## start
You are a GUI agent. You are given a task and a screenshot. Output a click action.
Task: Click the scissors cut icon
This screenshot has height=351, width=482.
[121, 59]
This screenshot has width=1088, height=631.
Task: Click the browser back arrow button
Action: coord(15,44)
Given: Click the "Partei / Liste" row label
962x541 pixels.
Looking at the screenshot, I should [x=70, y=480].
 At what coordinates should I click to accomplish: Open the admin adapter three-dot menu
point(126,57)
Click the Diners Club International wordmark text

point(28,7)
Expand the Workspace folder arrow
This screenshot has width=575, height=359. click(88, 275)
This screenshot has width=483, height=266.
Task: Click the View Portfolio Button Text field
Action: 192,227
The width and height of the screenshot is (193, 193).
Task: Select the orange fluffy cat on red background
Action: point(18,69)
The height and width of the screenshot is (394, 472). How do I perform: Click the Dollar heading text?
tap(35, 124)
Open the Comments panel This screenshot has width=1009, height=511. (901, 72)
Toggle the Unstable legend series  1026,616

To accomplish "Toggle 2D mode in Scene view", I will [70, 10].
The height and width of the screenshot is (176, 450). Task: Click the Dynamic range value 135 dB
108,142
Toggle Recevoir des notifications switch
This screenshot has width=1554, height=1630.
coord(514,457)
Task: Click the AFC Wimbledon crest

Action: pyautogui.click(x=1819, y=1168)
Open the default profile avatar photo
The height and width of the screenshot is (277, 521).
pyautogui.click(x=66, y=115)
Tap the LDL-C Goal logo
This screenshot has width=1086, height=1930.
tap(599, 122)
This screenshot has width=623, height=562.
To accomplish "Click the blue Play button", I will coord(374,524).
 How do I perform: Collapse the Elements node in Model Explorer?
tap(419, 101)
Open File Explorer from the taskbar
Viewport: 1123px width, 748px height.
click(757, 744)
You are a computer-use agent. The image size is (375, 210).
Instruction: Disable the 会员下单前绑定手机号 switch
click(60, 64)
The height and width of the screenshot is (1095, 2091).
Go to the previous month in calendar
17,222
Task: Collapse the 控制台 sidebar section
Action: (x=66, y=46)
## end
- **GOAL**
Reproduce the listing above with every occurrence of "Toggle" substituted by "Flip", keeping everything else identical.

- **REPLY**
You are a GUI agent. You are given a task and a screenshot. Output a click action.
Task: Click the scissors cut icon
This screenshot has height=351, width=482.
[121, 59]
This screenshot has width=1088, height=631.
Task: Click the browser back arrow button
Action: coord(15,44)
Given: Click the "Partei / Liste" row label
962x541 pixels.
Looking at the screenshot, I should [x=70, y=480].
 At what coordinates should I click to accomplish: Open the admin adapter three-dot menu
point(126,57)
Click the Diners Club International wordmark text

point(28,7)
Expand the Workspace folder arrow
This screenshot has width=575, height=359. click(88, 275)
This screenshot has width=483, height=266.
Task: Click the View Portfolio Button Text field
Action: 192,227
The width and height of the screenshot is (193, 193).
Task: Select the orange fluffy cat on red background
Action: point(18,69)
The height and width of the screenshot is (394, 472). How do I perform: Click the Dollar heading text?
tap(35, 124)
Open the Comments panel This screenshot has width=1009, height=511. (901, 72)
Flip the Unstable legend series  1026,616

To accomplish "Flip 2D mode in Scene view", I will [70, 10].
The height and width of the screenshot is (176, 450). Task: Click the Dynamic range value 135 dB
108,142
Flip Recevoir des notifications switch
This screenshot has width=1554, height=1630.
coord(514,457)
Task: Click the AFC Wimbledon crest

Action: pyautogui.click(x=1819, y=1168)
Open the default profile avatar photo
The height and width of the screenshot is (277, 521).
pyautogui.click(x=66, y=115)
Tap the LDL-C Goal logo
This screenshot has width=1086, height=1930.
tap(599, 122)
This screenshot has width=623, height=562.
To accomplish "Click the blue Play button", I will coord(374,524).
 How do I perform: Collapse the Elements node in Model Explorer?
tap(419, 101)
Open File Explorer from the taskbar
Viewport: 1123px width, 748px height.
click(757, 744)
You are a computer-use agent. The image size is (375, 210).
Instruction: Disable the 会员下单前绑定手机号 switch
click(60, 64)
The height and width of the screenshot is (1095, 2091).
Go to the previous month in calendar
17,222
Task: Collapse the 控制台 sidebar section
Action: (x=66, y=46)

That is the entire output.